| Muslim kingdoms of northern Sumatra. Foreign
Muslims had traded in Indonesia and China for many centuries; a Muslim tombstone in
eastern Java bears a date corresponding to 1082. But substantial evidence of Islam in
Indonesia begins only in northern Sumatra at the end of the 13th century. Two small Muslim
trading kingdoms existed by that time at Samudra- Pasai and Perlak. A royal tomb at
Samudra, of 1297, is inscribed entirely in Arabic. By the 15th century the beachheads of
Islam in Indonesia had multiplied with the emergence of several harbour kingdoms, ruled by
local Muslim princes, on the north coast of Java and elsewhere along the main trading
route as far east as Ternate and Tidore in the Moluccas.
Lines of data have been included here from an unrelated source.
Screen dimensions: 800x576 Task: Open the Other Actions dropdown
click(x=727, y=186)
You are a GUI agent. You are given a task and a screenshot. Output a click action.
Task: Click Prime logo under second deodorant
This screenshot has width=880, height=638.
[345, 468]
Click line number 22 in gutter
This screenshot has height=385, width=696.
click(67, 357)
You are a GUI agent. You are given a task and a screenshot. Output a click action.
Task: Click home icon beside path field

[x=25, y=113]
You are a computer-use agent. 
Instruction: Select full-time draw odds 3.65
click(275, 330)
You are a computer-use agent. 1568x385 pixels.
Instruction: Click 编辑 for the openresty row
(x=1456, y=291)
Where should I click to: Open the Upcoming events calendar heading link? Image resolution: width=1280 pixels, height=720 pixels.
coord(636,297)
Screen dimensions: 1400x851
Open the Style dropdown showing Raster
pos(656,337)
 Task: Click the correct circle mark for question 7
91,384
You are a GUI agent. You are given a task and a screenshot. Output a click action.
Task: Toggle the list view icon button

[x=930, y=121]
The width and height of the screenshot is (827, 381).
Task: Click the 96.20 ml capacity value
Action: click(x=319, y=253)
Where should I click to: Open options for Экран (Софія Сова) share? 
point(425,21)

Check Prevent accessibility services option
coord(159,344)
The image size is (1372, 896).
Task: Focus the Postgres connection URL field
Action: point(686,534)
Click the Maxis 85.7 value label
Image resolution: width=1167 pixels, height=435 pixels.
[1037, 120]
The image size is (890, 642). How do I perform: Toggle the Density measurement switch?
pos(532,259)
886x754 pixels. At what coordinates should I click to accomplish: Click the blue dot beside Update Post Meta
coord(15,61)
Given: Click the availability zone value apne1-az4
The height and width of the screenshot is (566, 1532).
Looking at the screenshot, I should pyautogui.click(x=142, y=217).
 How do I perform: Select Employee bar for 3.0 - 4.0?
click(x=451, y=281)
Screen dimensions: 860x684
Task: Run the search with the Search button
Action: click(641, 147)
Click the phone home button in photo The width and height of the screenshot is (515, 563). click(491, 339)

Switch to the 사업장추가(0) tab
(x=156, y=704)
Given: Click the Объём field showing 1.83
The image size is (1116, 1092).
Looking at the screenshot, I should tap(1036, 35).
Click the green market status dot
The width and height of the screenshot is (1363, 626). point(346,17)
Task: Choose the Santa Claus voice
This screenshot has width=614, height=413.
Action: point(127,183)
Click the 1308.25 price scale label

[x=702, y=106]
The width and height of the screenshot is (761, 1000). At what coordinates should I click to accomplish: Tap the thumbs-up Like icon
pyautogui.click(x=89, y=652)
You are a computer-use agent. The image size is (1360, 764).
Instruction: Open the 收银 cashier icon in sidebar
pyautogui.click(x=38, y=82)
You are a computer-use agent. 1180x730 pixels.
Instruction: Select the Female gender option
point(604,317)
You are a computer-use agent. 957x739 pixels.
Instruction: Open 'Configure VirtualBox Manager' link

The establishment of the first Muslim centres in Indonesia was probably a result of
commercial circumstances. By the 13th century, in the absence of a strong and stable
entrepôt in western Indonesia, foreign traders were drawn to harbours on the northern
Sumatran shores of the Bay of Bengal, distant from the dangerous pirate lairs at the
southern end of the Strait of Malacca. Northern Sumatra had a hinterland rich in gold and
forest produce, and pepper was being cultivated at the beginning of the 15th century. It
was accessible to all archipelago merchants who wanted to meet ships from the Indian
Ocean. By the end of the 14th century, Samudra-Pasai had become a wealthy commercial
centre, giving way in the early 15th century to the better protected harbour of Malacca on
the southwest coast of the Malay Peninsula. Javanese middlemen, converging on Malacca,
ensured its importance.
Pasai's economic and political fame depended almost entirely on
foreigners. Muslim traders and teachers were probably associated with its administration
from the beginning and were bound to introduce the religious institutions that made
foreign Muslims feel at home. The first Muslim beachheads in Indonesia, and especially
Pasai, were to a considerable extent genuine Muslim creations that commanded the loyalty
of the local population and encouraged scholarly activities. There were similar new
harbour kingdoms on the northern coast of Java. Tomé Pires, author of the Suma Oriental,
writing not long after 1511, stresses the obscure ethnic origins of the founders of
Cheribon, Demak, Japara, and Gresik. These Javanese kingdoms existed to serve the commerce
with the extensive Muslim world and especially with Malacca, an importer of Javanese rice.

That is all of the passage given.